The results of the user namespaces work on Linux have been a long time in coming, probably because they are the most complex of the various namespaces that have been added to the kernel so far. The first pieces of the implementation started appearing when Linux 2.6.23 (released in late 2007) added the CLONE_NEWUSER flag for the clone() and unshare() system calls. ~~By Linux 2.6.29, that flag also became meaningful in the clone() system call.~~ However, until now many of the pieces necessary for a complete implementation have remained absent.

We last looked at user namespaces back in April, when Eric Biederman was working to push a raft of patches into the kernel with the goal of bringing the implementation closer to completion. Eric is now engaged in pushing further patches into the kernel with the goal of having a more or less complete implementation of user namespaces in Linux 3.8. Thus, it seems to be time to have another look at this work. First, however, a brief recap of user namespaces is probably in order.

User namespaces allow per-namespace mappings of user and group IDs. In the context of containers, this means that users and groups may have privileges for certain operations inside the container without having those privileges outside the container. (In other words, a process's set of capabilities for operations inside a user namespace can be quite different from its set of capabilities in the host system.) One of the specific goals of user namespaces is to allow a process to have root privileges for operations inside the container, while at the same time being a normal unprivileged process on the wider system hosting the container.

To support this behavior, each of a process's user IDs has, in effect, two values: one inside the container and another outside the container. Similar remarks hold true for group IDs. This duality is accomplished by maintaining a per-user-namespace mapping of user IDs: each user namespace has a table that maps user IDs on the host system to corresponding user IDs in the namespace. This mapping is set and viewed by writing and reading the /proc/PID/uid_map pseudo-file, where PID is the process ID of one of the processes in the user namespace. Thus, for example, user ID 1000 on the host system might be mapped to user ID 0 inside a namespace; a process with a user ID of 1000 would thus be a normal user on the host system, but would have root privileges inside the namespace. If no mapping is provided for a particular user ID on the host system, then, within the namespace, the user ID is mapped to the value provided in the file /proc/sys/kernel/overflowuid (the default value in this file is 65534). Our earlier article went into more details of the implementation.

One further point worth noting is that the description given in the previous paragraph looks at things from the perspective of a single user namespace. However, user namespaces can be nested, with user and group ID mappings applied at each nesting level. This means that a process might have distinct user and group IDs in each of the nested user namespaces in which it is a member.

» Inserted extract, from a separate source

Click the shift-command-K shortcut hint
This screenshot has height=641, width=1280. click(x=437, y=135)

Eric has assembled a number of namespace-related patch sets for submission in the upcoming 3.8 merge window. Chief among these is the set that completes the main pieces of the user namespace infrastructure. With the changes in this set, unprivileged processes can now create new user namespaces (using clone(CLONE_NEWUSER)). This is safe, says Eric, because:

Now that we have been through every permission check in the kernel having uid == 0 and gid == 0 in your local user namespace no longer adds any special privileges. Even having a full set of caps in your local user namespace is safe because capabilities are relative to your local user namespace, and do not confer unexpected privileges.

The point that Eric is making here is that following the work (described in our earlier article) to implement the kuid_t and kgid_t types within the kernel, and the conversion of various calls to capable() to its namespace analog, ns_capable(), having a user ID of zero inside a user namespace no longer grants special privileges outside the namespace. (capable() is the kernel function that checks whether a process has a capability; ns_capable() checks whether a process has a capability inside a namespace.)

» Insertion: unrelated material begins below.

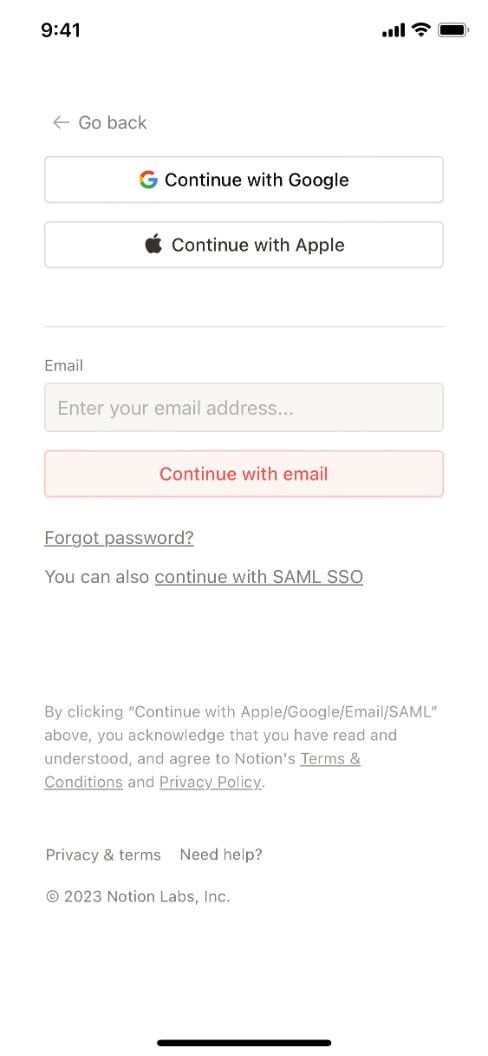The width and height of the screenshot is (488, 1056).
Task: Click the Google logo icon
Action: [x=148, y=180]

The creator of a new user namespace starts off with a full set of permitted and effective capabilities within the namespace, regardless of its user ID or capabilities on the host system. The creating process thus has root privileges, for the purpose of setting up the environment inside the namespace in preparation for the creation or the addition of other processes inside the namespace. Among other things, this means that the (unprivileged) creator of the user namespace (or indeed any process with suitable capabilities inside the namespace) can in turn create all other types of namespaces, such as network, mount, and PID namespaces (those operations require the CAP_SYS_ADMIN capability). Because the effect of creating those namespaces is limited to the members of the user namespace, no damage can be done in the host system.

Other notable user-space changes in Eric's patches include extending the unshare() system call so that it can be employed to create user namespaces, and extensions that allow a process to use the setns() system call to enter an existing user namespace.

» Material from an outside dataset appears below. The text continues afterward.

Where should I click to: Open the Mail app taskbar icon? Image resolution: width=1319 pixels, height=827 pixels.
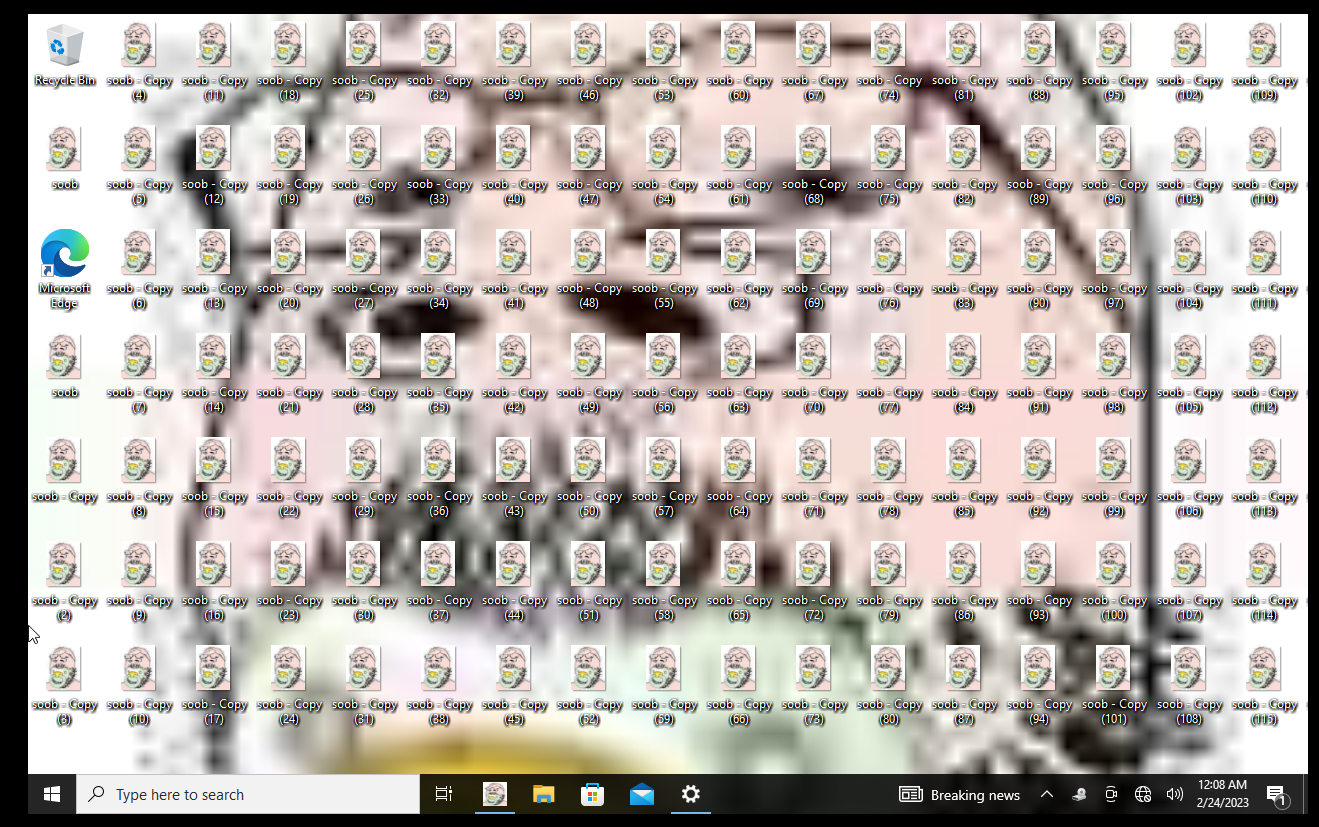[x=642, y=794]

Looking at some of the other patches in the series gives an idea of just how subtle some of the details are that must be dealt with in order to create a workable implementation of user namespaces. For example, one of the patches deals with the behavior of set-user-ID (and set-group-ID) programs. When a set-user-ID program is executed (via the execve() system call), the effective user ID of the process is changed to match the user ID of the executable file. When a process inside a user namespace executes a set-user-ID program, the effect is to change the process's effective user ID inside the namespace to whatever value was mapped for the file user ID. Returning to the example used above, where user ID 1000 on the host system is mapped to user ID 0 inside the namespace, if a process inside the user namespace executes a set-user-ID program owned by user ID 1000, then the process will assume an effective user ID of 0 (inside the namespace).

However, what should be done if the file user ID has no mapping inside the namespace? One possibility would be for the execve() call to fail. However, Eric's patch implements another approach: the set-user-ID bit is ignored in this case, so that the new program is executed, but the process's effective user ID is left unchanged. Eric's reasoning is that this mirrors the semantics of executing a set-user-ID program that resides on a filesystem that was mounted with the MS_NOSUID flag. Those semantics have been in place since Linux 2.4, so the kernel code paths should for this behavior should be well tested.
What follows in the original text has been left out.